▸ Task requirements
Format the listing as a two-column CSV with the headers "request" and "click", one row per request. Put its text and its answer each in a single quoted field with line breaks replaced by spaces. Include only the part that opens with the line containing "Where should I" and closes with the line containing "click(47, 13)".

▸ Data shown
** Begin **

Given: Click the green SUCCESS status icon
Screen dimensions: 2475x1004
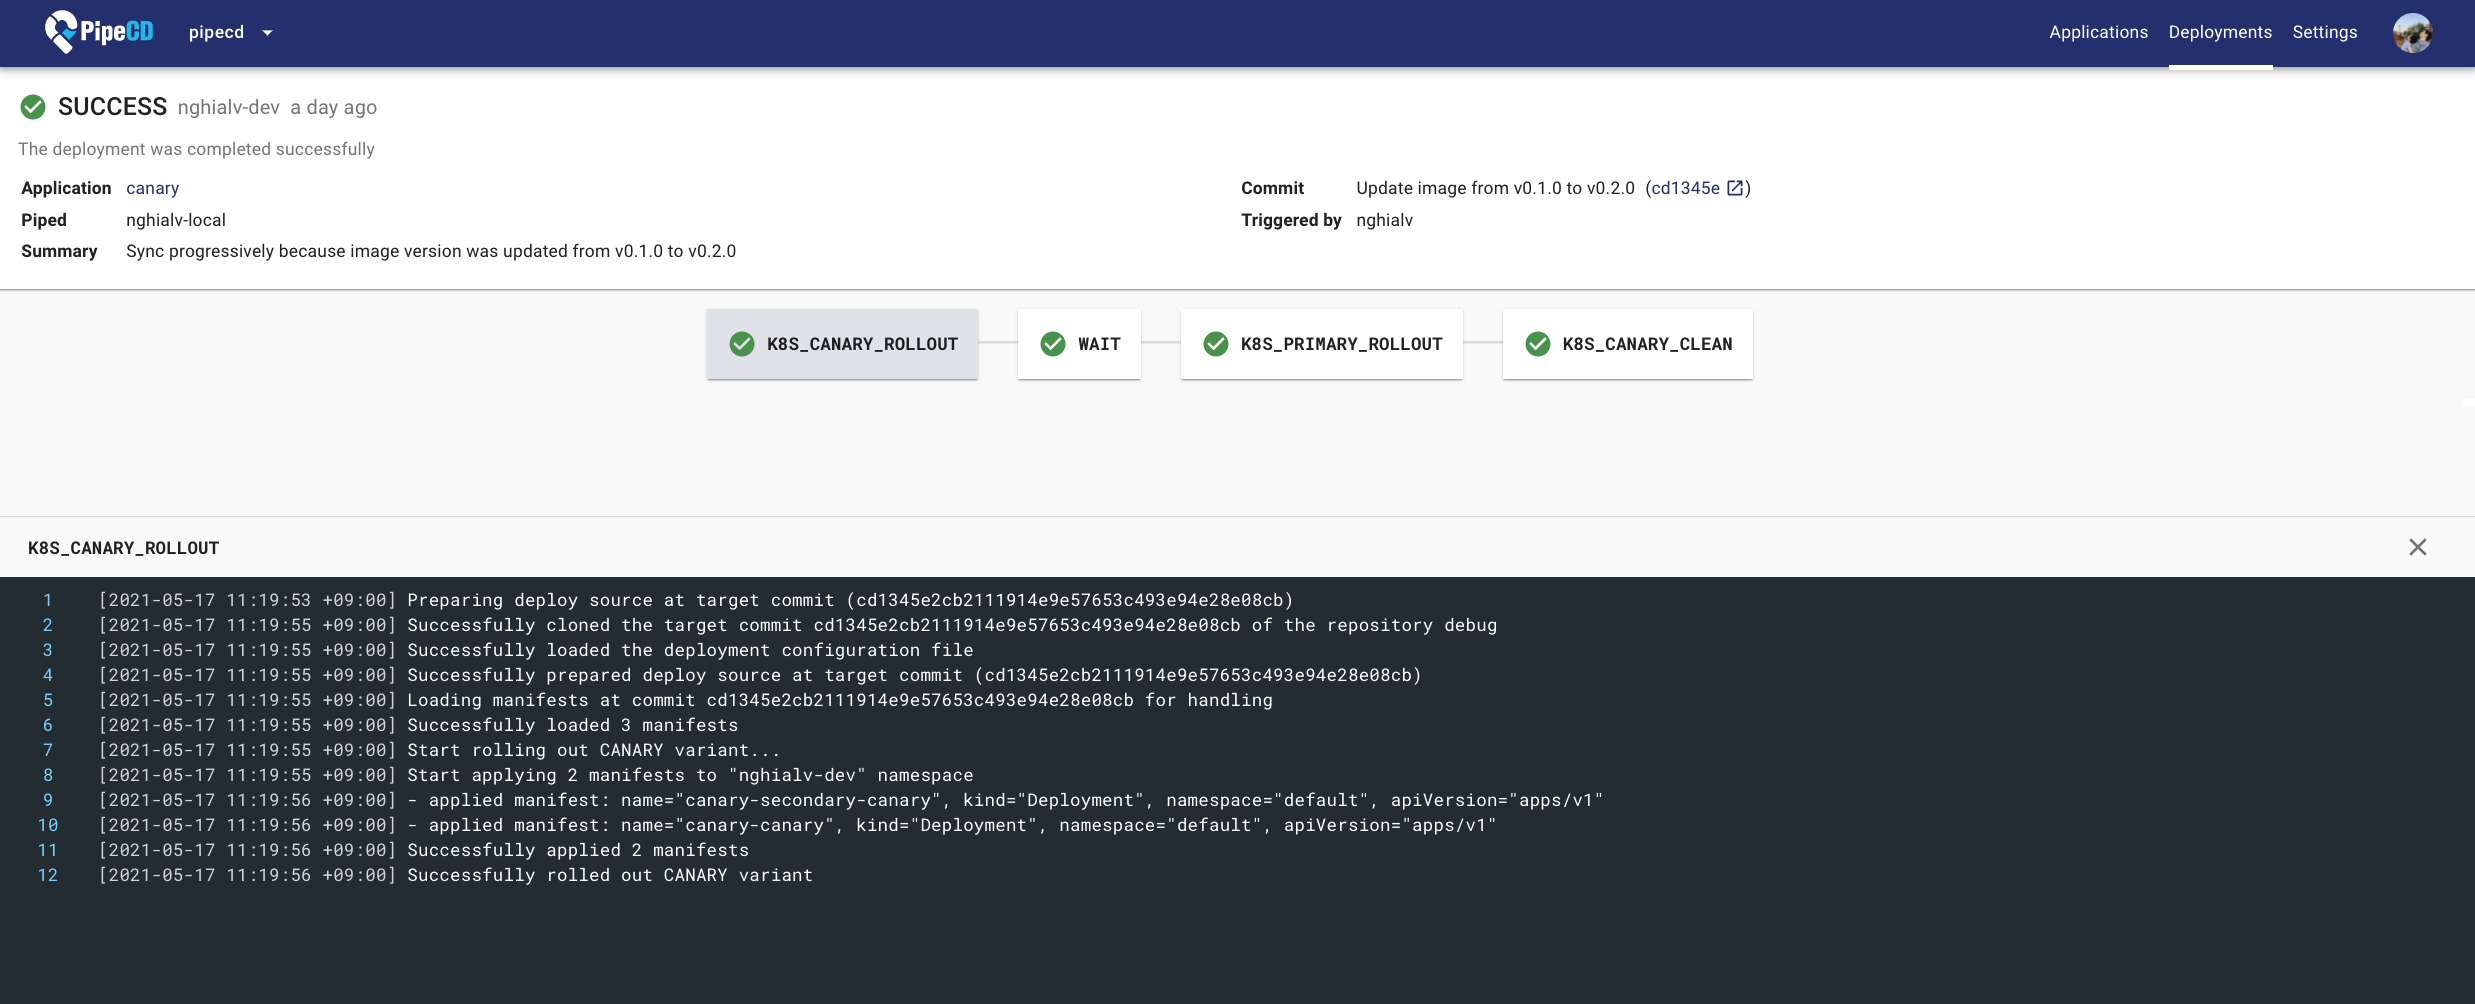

** End **
** Begin **

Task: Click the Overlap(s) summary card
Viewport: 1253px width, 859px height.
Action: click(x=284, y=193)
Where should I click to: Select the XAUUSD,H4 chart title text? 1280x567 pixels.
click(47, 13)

** End **

▸ Task answer
request,click
"Where should I click to: Select the XAUUSD,H4 chart title text? 1280x567 pixels.","click(47, 13)"